La legge di bilancio 2026 conferma l’esenzione dall’Imu, cioè l’imposta sugli immobili, per gli immobili di enti non commerciali ove si svolgono attività sociali e sanitarie (in quest’ultimo rientra anche il sociosanitario). Lo stabiliscono i commi 853-854-855 dell’articolo 1 della legge 199 del 30 dicembre 2025 “Bilancio di previsione dello Stato per l’anno finanziario 2026 e bilancio pluriennale per il triennio 2026-2028”, cioè la legge di bilancio.
Ecco un estratto delle disposizioni.
“Ai fini dell’applicazione dell’esenzione dall’imposta municipale propria (IMU) (…) lo svolgimento delle attività assistenziali e delle attività sanitarie si intende effettuato, per gli effetti di cui all’articolo 1, comma 2, della legge 27 luglio 2000, n. 212, con modalità non commerciali quando le stesse:
a) sono accreditate e contrattualizzate convenzionate con lo Stato, le regioni e gli enti locali, sono svolte, in ciascun ambito territoriale e secondo la normativa ivi vigente, in maniera complementare o integrativa rispetto al servizio pubblico e prestano a favore dell’utenza (…) servizi sanitari e assistenziali gratuiti, salvo eventuali importi di partecipazione alla spesa previsti dall’ordinamento per la copertura del servizio universale (…)
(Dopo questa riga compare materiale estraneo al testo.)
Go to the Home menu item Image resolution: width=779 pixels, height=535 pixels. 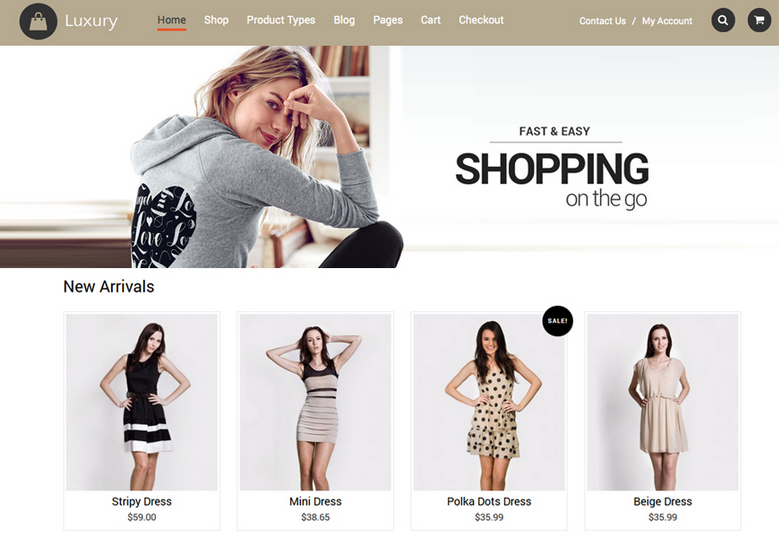click(x=171, y=20)
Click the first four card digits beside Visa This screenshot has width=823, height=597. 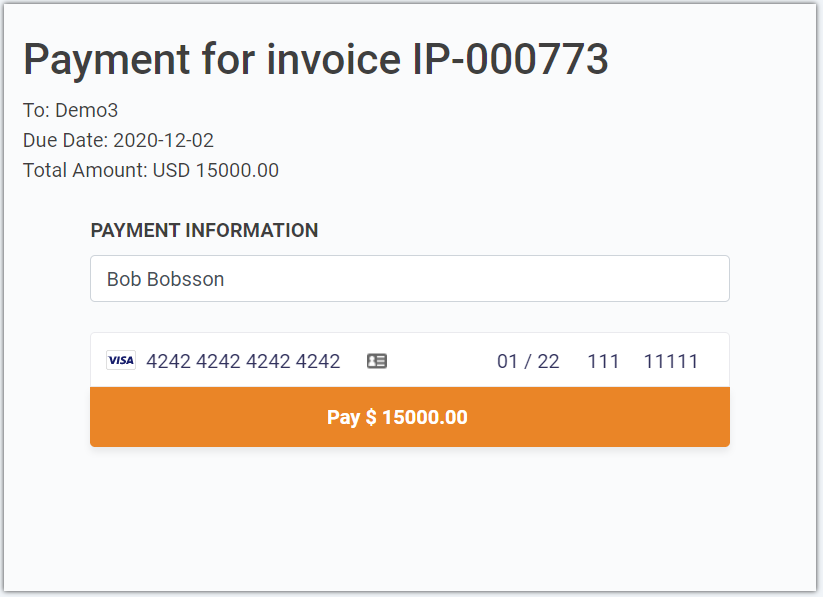pos(168,361)
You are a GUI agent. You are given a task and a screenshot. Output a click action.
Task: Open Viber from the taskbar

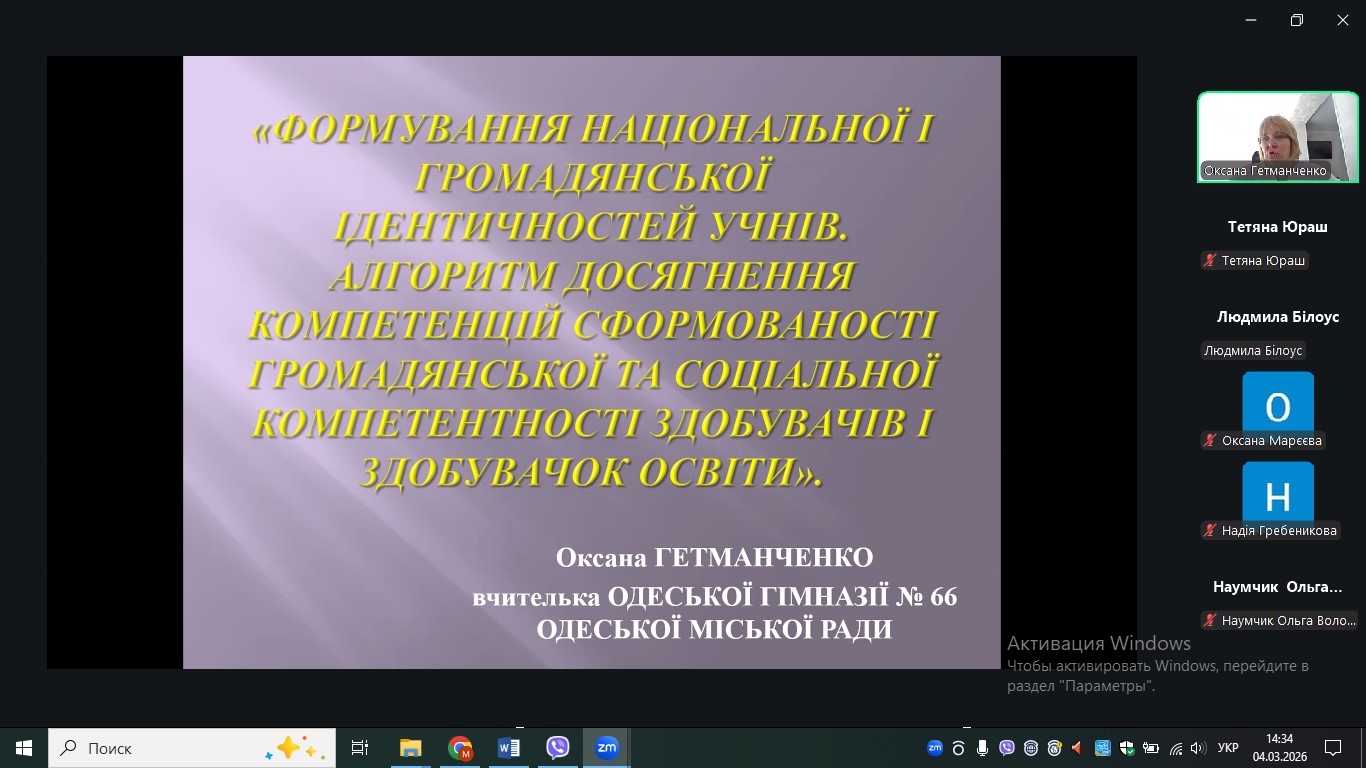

854. Gli enti non commerciali (…) beneficiano dell’esenzione IMU, laddove rispettino i requisiti prescritti dalla norma, indipendentemente da eventuali importi di partecipazione alla spesa da parte dell’utente o dei familiari (…)
855. Non è rilevante ai fini dell’applicazione dell’esenzione (…) inserimento degli immobili utilizzati per lo svolgimento delle attività assistenziali e delle attività sanitarie in una specifica categoria catastale (…)
E’ un chiarimento che Uneba aveva chiesto da tempo con forza. Alcuni Comuni, infatti, avevano cercato di recuperare l’Imu anche dagli enti che si dedicano senza scopo di lucro alle persone fragili sul loro territorio, come ad esempio le onlus che gestiscono Rsa. “Un’assurdità”, la aveva definita Uneba, appoggiandosi a quanto previsto dal regolamento approvato con decreto del ministero dell’economia e delle finanze 200 del 19 dicembre 2012
Commissione Giuridica e Commissione Fiscale Uneba esprimono la loro soddisfazione per quanto previsto in legge di bilancio: obbiettivo raggiunto, a tutela degli enti non profit associati Uneba.